Warrior Run Fort Freeland Strawberry Festival
The first Strawberry Festival was held in 1980 by area residents who wanted to support historical research and preservation of the area’s Revolutionary War Era culture. The event was a hit from the start and an annual tradition was established celebrating great food, strawberries and entertainment.
Over three decades later, this festival supplies fun for the entire family and everyone with a sweet-tooth for strawberries. Behind the scene preparations begin on Saturday as members of the Heritage Society start churning hundreds of gallons of ice cream – in fact, over 100 total gallons of four types of ice cream – chocolate, vanilla, peanut butter and, of course, strawberry. About a dozen men and women focus on hulling and cutting mountains of locally grown strawberries for the various desserts which include strawberry shortcake and strawberry pies. Other volunteers set up the tents, grills, tables and chairs and prepare the Church for Sunday’s festivities.
Come Sunday, the festival is ready for the crowds that come from near and far to enjoy a day filled with history, fun, entertainment and good food. Not only will you enjoy their namesake strawberries, but food lovers will enjoy the Festival’s famous ham barbeque, plus the All-American summer fare of hamburgers and hot dogs. Be sure to stop by the Antique Car and Truck display so you can get a close-up view of vintage vehicles and talk to the owners who will gladly brag about their “babies”. Music lovers will local entertainment and old fashioned hymns accompanied by a pump organ. While at the Festival, be sure to take a tour of the Church and Cemetery so you can truly understand the history and heritage that this Festival helps preserve and support.

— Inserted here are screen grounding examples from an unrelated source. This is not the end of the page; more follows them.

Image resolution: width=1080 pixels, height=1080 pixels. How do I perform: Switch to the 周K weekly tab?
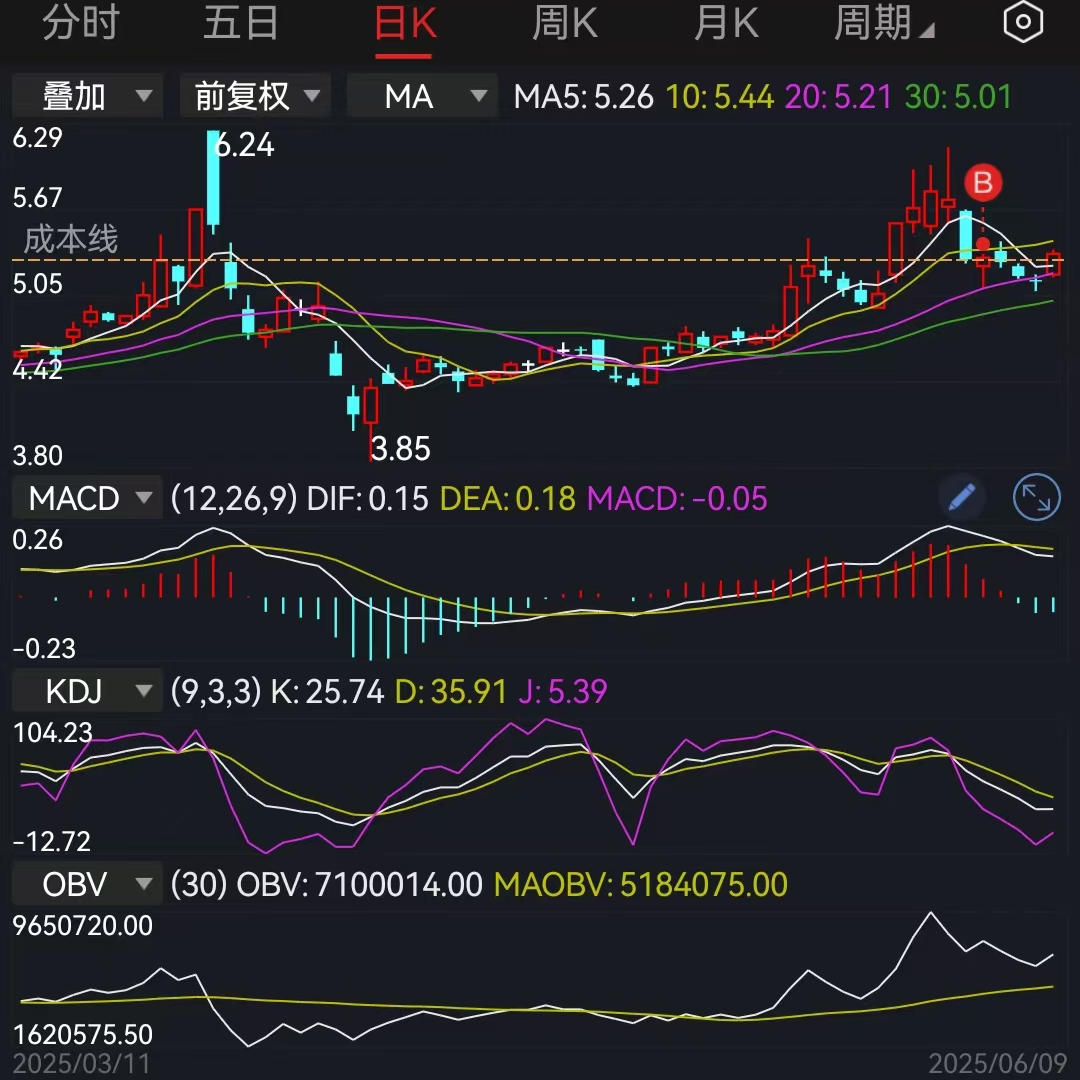pyautogui.click(x=564, y=21)
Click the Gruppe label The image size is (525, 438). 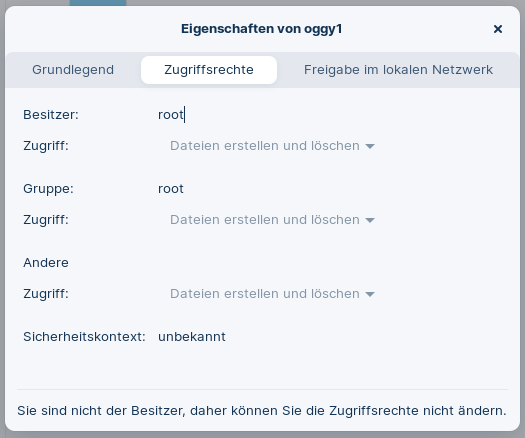48,189
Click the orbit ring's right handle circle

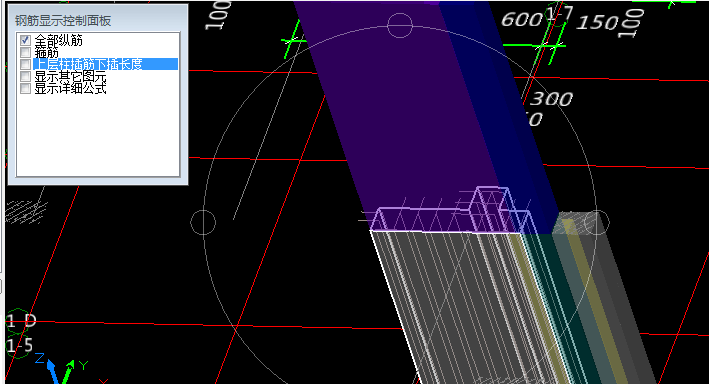click(x=597, y=223)
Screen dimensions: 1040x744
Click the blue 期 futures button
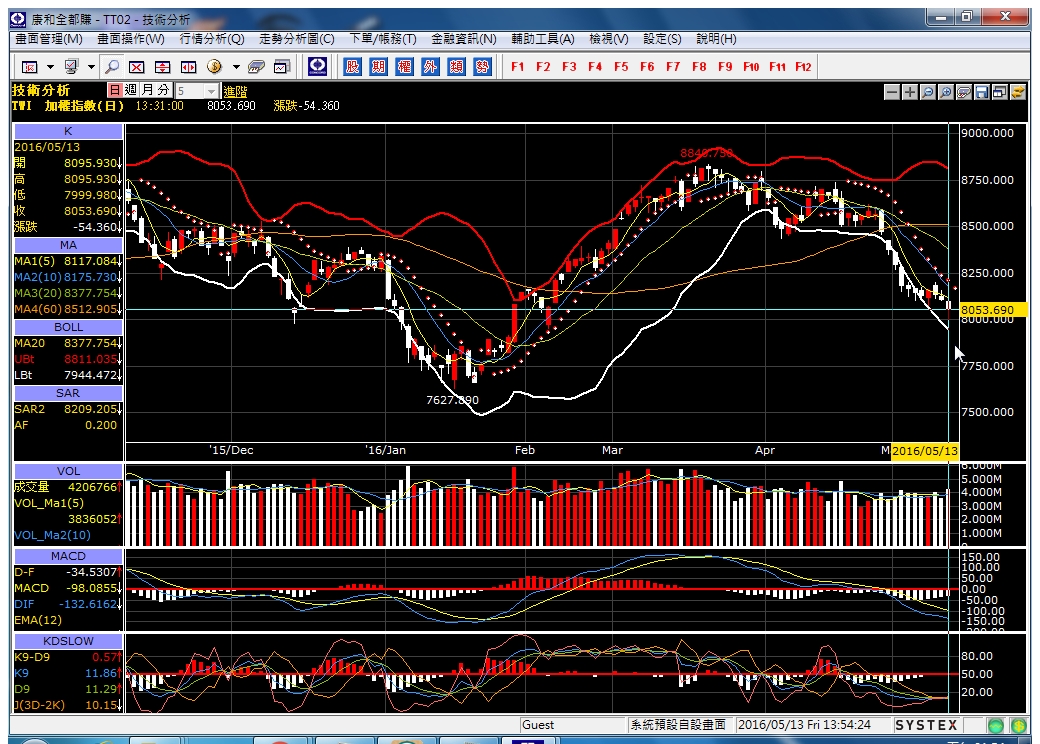378,66
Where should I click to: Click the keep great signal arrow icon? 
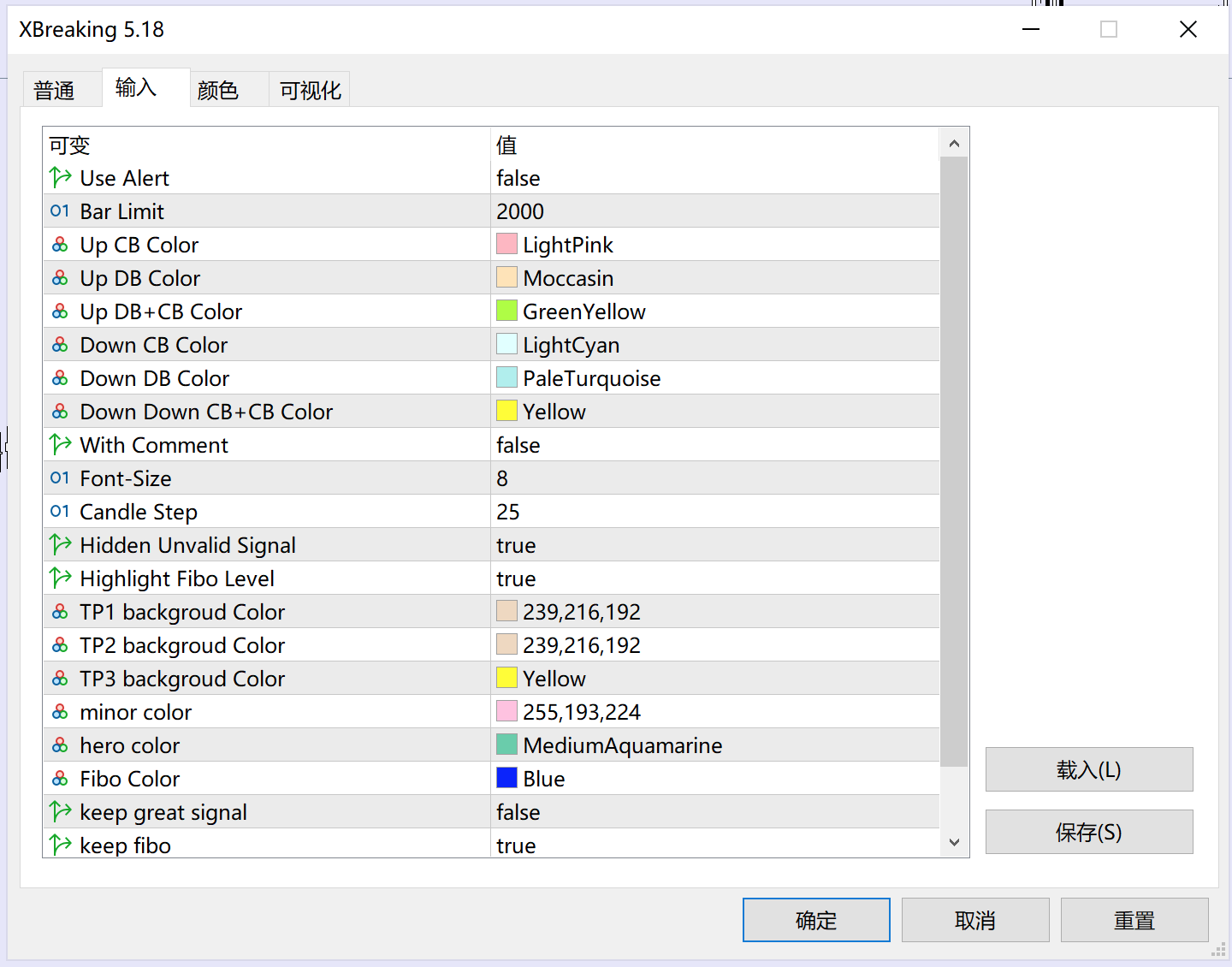[x=60, y=812]
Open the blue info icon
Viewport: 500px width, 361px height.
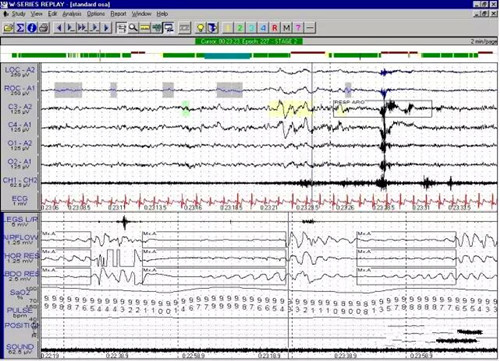coord(32,28)
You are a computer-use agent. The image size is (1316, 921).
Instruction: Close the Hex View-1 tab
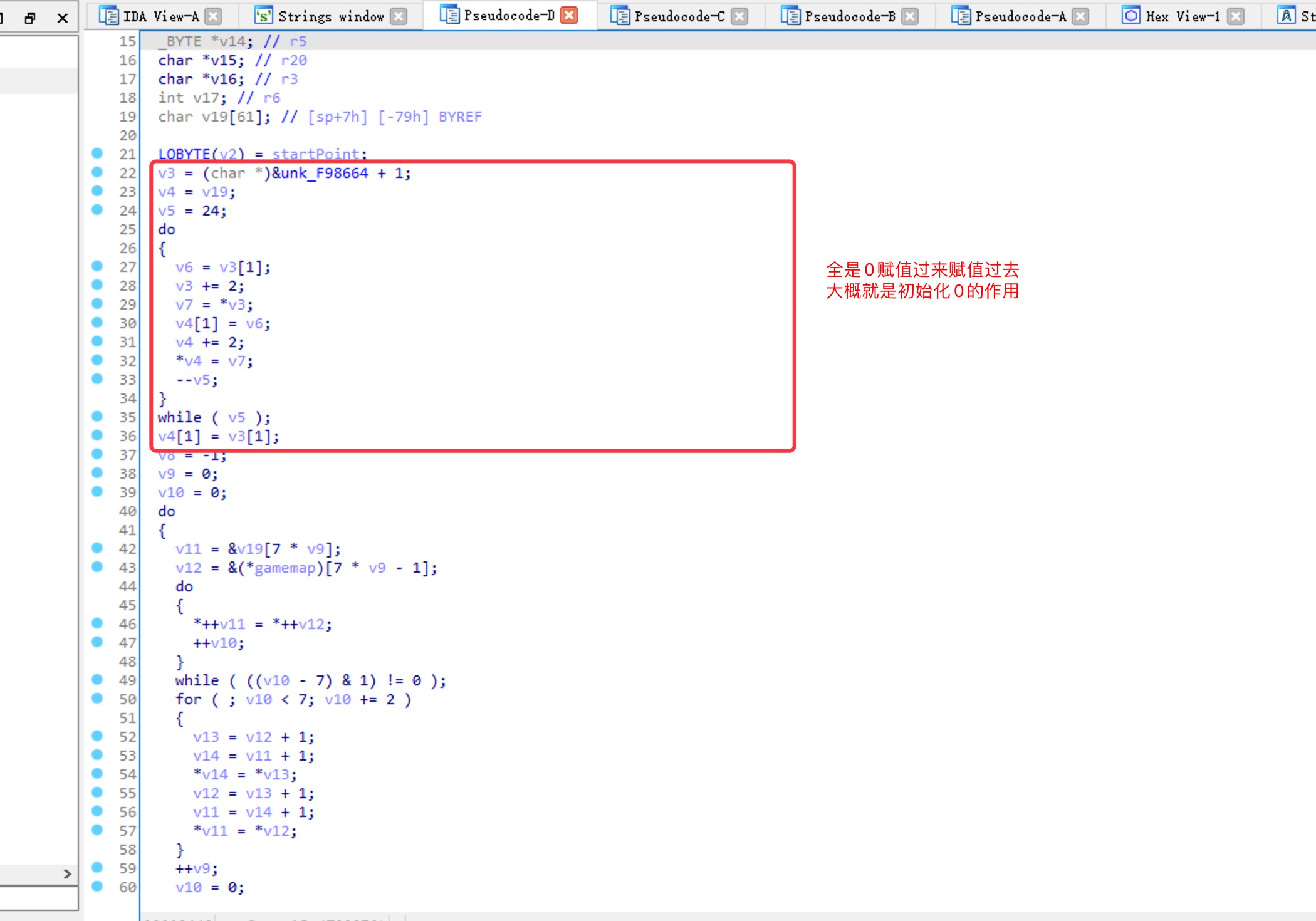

What you may not know is that the Warrior Run-Fort Freeland Heritage Society sponsors an amazing “Apprenticeship Master Program” so that the skills, crafts and trades from early American skills can be passed onto younger generations to embrace and celebrate. Per their mission statement: “It is the purpose of this program to foster and teach skills and crafts, which were important to the everyday life of Pennsylvania, and in particular, the Warrior Run Area in the 18th and 19th centuries.” Attendees to this year’s Festival will be able to view the skills and wares of the spinners and weavers that are part of this Apprenticeship Master Program.
It’s best to come early to the event because the 150 gallons of ice cream and the 40 strawberry pies go fast! Admission and parking are free. The best place to park is the big parking lot off the Susquehanna Trail. For more information and directions, visit their web site at www.FreelandFarm.org.
- Warrior Run Fort Freeland Heritage Society’s Annual Strawberry Festival, offering free parking and free admission on Sunday, from 11 am to 4 pm.
- Some travel great distance for the Strawberry Festival. Some are descendants of the early settlers who carved out homesteads in the River Valley in the late 1700’s and this event is a homecoming for them.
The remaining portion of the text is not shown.